The Gilded Crown: The Rise Of The Bastard Prince
The Gilded Crown: The Rise Of The Bastard Prince
Author: Tessy Ben
Chapter 1: The Wine-Soaked Corpse
Author: Tessy Ben
last update2026-01-10 05:43:51

​The smell of stale ale and vomit was the first thing Julian felt. Or rather, the man who was Julian.

​In his previous life, he was Arthur Vance, a man who moved markets with a phone call and collapsed regimes with a whisper. He had died in a high-rise office in Manhattan, a silencer’s bullet through his temple. He expected darkness. He expected the void. ​He did not expect a splitting headache and the feeling of cold stone beneath his cheek.

​"Look at him," a sneering voice drifted from above. "The Emperor’s 'Little Mistake' can’t even hold his liquor. How fitting that he dies in his own filth."

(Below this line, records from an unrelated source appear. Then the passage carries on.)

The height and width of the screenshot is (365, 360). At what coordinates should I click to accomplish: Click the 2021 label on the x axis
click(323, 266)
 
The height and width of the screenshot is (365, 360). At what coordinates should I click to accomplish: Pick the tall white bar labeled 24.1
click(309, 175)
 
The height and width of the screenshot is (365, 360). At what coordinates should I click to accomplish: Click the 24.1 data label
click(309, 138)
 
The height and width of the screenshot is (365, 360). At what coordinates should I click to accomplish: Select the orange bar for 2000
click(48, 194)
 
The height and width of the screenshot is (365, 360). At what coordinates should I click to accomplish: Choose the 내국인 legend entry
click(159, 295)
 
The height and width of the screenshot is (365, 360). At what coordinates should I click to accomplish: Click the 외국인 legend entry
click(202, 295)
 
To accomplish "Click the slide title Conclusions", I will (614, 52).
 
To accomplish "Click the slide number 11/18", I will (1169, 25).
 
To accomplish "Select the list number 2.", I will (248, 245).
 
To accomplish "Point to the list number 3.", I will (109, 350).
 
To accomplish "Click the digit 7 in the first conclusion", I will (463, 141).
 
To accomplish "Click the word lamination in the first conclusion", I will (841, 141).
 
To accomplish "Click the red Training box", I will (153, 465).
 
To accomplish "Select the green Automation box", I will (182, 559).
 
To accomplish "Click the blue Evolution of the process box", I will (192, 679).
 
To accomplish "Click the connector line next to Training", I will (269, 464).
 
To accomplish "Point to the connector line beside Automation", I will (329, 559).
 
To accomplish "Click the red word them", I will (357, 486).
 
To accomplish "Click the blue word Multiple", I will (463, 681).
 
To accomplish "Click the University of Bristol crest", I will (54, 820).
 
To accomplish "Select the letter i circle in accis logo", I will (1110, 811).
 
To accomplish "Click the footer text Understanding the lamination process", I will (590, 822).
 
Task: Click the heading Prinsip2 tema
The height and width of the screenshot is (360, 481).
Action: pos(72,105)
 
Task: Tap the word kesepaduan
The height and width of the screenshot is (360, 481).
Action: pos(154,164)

​Arthur opened his eyes. His vision was a blurred mess of flickering torchlight and shadows. He wasn't in New York. He was in a drafty, damp hall that smelled of wet dogs and burning tallow.

​He tried to push himself up, but his arms felt like twigs. His hands were pale, thin, and trembling. This wasn't his body. This was the body of a boy—perhaps nineteen—dressed in silk rags that had seen better decades.

​"Finish it, Marek," another voice whispered, colder than the first. "The First Prince wants no loose ends before the bells toll for our Father's passing. A 'drunken fall' down the cellar stairs should suffice."

​Arthur’s mind, honed by years of corporate warfare, snapped into focus. Assassination. Succession. Disgraced lineage. He didn't know where he was, but he knew the script. He was the expendable pawn.

​A heavy boot slammed into his ribs. Arthur—now Julian—gasped, the pain searing and very, very real.

​"Get up, Your Highness," the man named Marek mocked, reaching down to grab Julian by his greasy hair. Marek was a mountain of a man, clad in boiled leather armor with a rusted crest of a lion on his chest. "Let's take a walk to the stairs."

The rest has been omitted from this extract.